Review of St. Louis Woman at The Midnight Company

    Joe Hanrahan writes and produces and performs some of the best plays around here. Not only is it good writing, it’s good theatre, and it’s good material, with its own twist on something that might start out looking familiar. 

    But his Midnight Company’s current production is not so much a play as it is a cabaret performance. He calls it St. Louis Woman, and that’s what it is, song and stories by and about St. Louis women. He researched the familiar and the less familiar about them to form the informative material about the women and their songs. They are told and sung by LAKA, a terrific young singer, storyteller and dancer. Hanrahan directed it. Music director and keyboard player Corey Patterson and percussionist Gabe Bonfili accompany the songs and sometimes the stories. Choreographer Ashley L. Tate guided LAKA through the changing dance styles of the twentieth century. Michael Musgrave-Perkins’ video design moves scenes of St. Louis through the years with iconographic images of the women and their colleagues. Liz Henning’s costumes we recognize for each of the women. Tony Anselmo designed lighting, Kevin Bowman designed the production, Philip Evans consulted on the audio and Bruce Bramoweth on the music.

    Our chronological journey with St. Louis women begins with the twentieth century and Frankie Baker, the Frankie of Frankie and Johnny and the song that told the world about a St. Louis woman. Frankie was soon followed by W.C. Handy’s St. Louis woman, who gives her rivals the St. Louis blues, stealing their man. Next LAKA becomes a singer who was quite different from those two. Willie Mae Ford Smith became the most influential Gospel singer in the country and made St. Louis the home of Gospel music.

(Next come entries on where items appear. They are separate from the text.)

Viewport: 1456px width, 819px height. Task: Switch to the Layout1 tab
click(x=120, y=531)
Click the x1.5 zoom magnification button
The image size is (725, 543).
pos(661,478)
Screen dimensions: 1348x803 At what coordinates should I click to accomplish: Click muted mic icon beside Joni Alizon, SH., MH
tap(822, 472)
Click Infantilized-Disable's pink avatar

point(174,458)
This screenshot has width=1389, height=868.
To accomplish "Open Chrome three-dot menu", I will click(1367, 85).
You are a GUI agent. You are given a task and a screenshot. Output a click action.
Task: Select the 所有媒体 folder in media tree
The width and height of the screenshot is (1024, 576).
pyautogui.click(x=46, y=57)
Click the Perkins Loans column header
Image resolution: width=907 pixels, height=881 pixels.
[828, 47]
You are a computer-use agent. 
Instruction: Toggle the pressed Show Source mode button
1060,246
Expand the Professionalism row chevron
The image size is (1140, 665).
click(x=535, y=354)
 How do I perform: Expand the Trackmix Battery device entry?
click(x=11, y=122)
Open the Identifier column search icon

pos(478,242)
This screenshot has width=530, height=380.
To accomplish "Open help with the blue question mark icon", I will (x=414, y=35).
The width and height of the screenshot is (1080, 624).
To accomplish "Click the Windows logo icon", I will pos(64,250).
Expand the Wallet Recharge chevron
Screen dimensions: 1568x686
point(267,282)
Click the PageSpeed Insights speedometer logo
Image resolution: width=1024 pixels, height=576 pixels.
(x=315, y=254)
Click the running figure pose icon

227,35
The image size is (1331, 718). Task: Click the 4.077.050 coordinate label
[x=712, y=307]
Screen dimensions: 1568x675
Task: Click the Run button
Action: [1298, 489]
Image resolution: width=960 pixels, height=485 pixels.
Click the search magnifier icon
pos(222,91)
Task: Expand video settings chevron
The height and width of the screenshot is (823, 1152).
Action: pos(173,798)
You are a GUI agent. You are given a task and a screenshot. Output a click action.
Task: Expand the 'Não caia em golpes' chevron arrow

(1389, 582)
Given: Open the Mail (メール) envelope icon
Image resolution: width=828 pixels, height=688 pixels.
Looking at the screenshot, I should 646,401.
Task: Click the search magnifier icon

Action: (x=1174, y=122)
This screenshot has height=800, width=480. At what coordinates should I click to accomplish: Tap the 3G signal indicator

    LAKA spends some time with Freda Josephine McDonald, from Frankie and Johnny’s neighborhood, known to the world as Josephine Baker, star of Paris’s nightclubs and theatres, hero of France’s World War II Resistance and of the American Civil Rights Movement.

    After intermission it’s time for rock ’n’ roll and Tina Turner, Fontella Bass, and Ann Peebles. And a dancer, Katherine Dunham, born in Chicago, student of the dances of the Caribbean Islands, innovator of American dance, famed teacher in Edwardsville and East St. Louis. And another civil rights activist, and dancer, and actor, and especially a writer, native St. Louisan Maya Angelou.

    Joe Hanrahan’s script challenged LAKA with each and all of these St. Louis women. She met the challenges with style and grace, and with an admiration and respect for each of them that she shared with each of us, to our great pleasure in a richly satisfying evening.